Nature is infinite. From the view outside the window to the dense dripping forests in the Amazon. It surrounds and encompasses us. Nature is all we see and a lot more that we don’t. It’s the trees, plants, grass, flowers and everything living in it. To get a better understanding, a better view of the diversity and magnitude of nature, join the world of citizen science. Citizen Science is a great opportunity for amateur scientists and volunteers to contribute real data to scientific research while exploring the outside world.
Several citizen science projects encourage participants to dive into nature. Project Noah has specific missions a user can partake in. Project Noah encourages citizen science by getting people out in nature, whether it’s in their own backyard, at a national park or forest. Similar to many citizen science projects, Project Noah also intermixes photography with nature and citizen science. As a citizen scientist you will photograph an insect or animal (depending on your mission). These goals and missions are a stepping stone to exploring nature. Similarly, the Society of Biology in the United Kingdom created a new Citizen Science project for the summer of 2012. Scientists are asking citizens to record the number of places flying ants land in the UK. The researchers are hoping the results will shed new light on why the ants appear all over the country at the same time. “Flying ant-spotters are being asked to submit their sightings throughout July and August on the Society of Biology’s website,” according to BBC Nature. These projects involve volunteers, non-experts, in real scientific research. By recording the location, weather conditions, habitat and a few other key features you can make real contributions to research.
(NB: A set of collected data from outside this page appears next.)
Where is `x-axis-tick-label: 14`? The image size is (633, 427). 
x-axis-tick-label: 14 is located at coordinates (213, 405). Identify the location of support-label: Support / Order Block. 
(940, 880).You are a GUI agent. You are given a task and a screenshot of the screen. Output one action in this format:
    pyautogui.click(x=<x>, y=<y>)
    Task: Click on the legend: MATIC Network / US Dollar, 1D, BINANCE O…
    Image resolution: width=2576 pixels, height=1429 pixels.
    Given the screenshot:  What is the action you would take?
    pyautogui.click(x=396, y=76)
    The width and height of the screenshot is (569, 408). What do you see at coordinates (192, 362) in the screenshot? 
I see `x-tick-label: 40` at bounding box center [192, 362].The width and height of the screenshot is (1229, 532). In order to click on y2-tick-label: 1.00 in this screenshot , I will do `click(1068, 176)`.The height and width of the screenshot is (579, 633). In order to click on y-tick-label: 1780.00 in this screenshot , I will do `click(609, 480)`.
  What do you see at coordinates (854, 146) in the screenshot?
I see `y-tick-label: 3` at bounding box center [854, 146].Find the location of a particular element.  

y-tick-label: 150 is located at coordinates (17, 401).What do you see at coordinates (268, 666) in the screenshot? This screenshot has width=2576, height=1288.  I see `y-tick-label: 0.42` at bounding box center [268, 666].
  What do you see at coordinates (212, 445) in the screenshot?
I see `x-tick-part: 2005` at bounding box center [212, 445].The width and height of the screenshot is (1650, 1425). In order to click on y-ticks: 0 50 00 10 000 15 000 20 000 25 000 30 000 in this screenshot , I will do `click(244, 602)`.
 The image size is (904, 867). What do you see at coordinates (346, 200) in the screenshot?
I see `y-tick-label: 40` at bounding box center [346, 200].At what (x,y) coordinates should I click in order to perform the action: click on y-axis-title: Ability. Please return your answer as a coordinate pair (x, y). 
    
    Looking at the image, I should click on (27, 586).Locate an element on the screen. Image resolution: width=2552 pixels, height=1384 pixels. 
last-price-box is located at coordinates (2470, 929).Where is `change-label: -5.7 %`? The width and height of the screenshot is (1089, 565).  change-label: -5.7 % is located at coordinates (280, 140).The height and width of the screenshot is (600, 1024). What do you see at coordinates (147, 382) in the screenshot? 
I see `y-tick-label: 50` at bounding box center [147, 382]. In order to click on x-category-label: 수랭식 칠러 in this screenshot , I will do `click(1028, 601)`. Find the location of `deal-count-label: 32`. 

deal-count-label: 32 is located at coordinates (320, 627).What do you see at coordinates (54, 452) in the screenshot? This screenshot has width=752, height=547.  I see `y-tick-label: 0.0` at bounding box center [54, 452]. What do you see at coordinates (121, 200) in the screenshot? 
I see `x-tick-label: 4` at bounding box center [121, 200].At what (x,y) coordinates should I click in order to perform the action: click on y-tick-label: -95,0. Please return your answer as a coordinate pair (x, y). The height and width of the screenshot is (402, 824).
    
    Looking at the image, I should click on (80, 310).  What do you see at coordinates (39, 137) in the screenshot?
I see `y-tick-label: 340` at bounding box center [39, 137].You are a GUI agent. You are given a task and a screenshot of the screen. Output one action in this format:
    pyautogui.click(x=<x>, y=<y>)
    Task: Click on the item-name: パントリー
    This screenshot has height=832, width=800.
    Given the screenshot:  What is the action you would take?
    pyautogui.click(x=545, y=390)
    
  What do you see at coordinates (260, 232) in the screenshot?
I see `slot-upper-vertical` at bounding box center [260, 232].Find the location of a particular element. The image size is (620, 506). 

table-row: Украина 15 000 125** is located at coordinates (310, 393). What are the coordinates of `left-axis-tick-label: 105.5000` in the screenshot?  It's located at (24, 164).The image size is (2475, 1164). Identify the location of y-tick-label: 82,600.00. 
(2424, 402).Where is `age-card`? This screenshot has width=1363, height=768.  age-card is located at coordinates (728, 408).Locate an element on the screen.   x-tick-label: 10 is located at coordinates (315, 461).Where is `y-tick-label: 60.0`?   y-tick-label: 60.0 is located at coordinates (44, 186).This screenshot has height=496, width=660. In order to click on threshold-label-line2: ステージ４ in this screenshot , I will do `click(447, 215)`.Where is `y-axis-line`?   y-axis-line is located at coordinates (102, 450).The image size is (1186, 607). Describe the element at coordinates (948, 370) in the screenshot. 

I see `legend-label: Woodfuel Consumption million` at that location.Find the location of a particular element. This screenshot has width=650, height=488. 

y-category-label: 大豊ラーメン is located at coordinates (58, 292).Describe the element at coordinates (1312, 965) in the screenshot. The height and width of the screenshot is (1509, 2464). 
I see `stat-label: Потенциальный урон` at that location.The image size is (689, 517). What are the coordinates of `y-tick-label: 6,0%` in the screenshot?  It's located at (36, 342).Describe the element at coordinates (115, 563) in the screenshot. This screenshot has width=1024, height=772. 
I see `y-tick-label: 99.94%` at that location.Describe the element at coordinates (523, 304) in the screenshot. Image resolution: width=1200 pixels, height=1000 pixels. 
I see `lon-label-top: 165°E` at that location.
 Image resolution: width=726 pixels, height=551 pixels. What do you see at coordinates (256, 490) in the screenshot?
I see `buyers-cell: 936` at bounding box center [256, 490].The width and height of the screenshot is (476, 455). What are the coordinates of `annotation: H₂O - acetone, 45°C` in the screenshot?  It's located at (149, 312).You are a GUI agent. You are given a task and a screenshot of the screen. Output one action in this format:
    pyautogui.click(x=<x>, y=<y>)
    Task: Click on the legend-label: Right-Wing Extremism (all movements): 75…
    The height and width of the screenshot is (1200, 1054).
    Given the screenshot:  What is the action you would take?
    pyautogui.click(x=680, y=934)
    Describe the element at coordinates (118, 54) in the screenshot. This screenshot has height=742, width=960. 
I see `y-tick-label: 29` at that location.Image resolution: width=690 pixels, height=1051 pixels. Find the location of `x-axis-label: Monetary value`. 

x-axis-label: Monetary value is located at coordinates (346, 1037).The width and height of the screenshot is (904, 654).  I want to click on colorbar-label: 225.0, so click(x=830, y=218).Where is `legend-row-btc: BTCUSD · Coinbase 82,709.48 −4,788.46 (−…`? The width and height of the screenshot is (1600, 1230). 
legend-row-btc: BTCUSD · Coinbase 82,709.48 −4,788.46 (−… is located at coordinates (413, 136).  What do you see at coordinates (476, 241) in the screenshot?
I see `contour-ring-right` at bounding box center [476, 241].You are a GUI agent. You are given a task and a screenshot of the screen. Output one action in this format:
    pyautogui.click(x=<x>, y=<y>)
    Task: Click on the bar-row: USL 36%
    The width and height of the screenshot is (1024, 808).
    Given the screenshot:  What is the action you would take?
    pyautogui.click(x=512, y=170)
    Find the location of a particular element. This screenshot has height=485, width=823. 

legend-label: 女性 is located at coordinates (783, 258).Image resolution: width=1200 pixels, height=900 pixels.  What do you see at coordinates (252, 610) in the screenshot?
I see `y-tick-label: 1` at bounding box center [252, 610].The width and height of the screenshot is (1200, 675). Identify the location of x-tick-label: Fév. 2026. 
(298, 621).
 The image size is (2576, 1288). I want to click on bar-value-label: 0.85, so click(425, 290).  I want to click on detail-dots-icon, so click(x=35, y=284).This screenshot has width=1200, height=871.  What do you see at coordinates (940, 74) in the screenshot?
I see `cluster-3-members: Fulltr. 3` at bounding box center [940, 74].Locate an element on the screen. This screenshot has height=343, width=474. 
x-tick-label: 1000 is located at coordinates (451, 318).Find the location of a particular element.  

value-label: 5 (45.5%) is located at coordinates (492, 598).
Citizen Sort has made nature virtual. One of our goals is to encourage citizen science through video gaming. Hunt & Gather, Happy Match! and Forgotten Island all incorporate classification tasks to various degrees. No matter which one you play you will classify photos of moths, sharks, rays, plants and more for scientists doing research right now. The photographs were taken by scientists in the field and the next step is up to you. Whether you’re a nature fanatic or a gaming fan the Citizen Sort video games have features to spark your interest. Your classifications of different photographs will help scientists with their current research.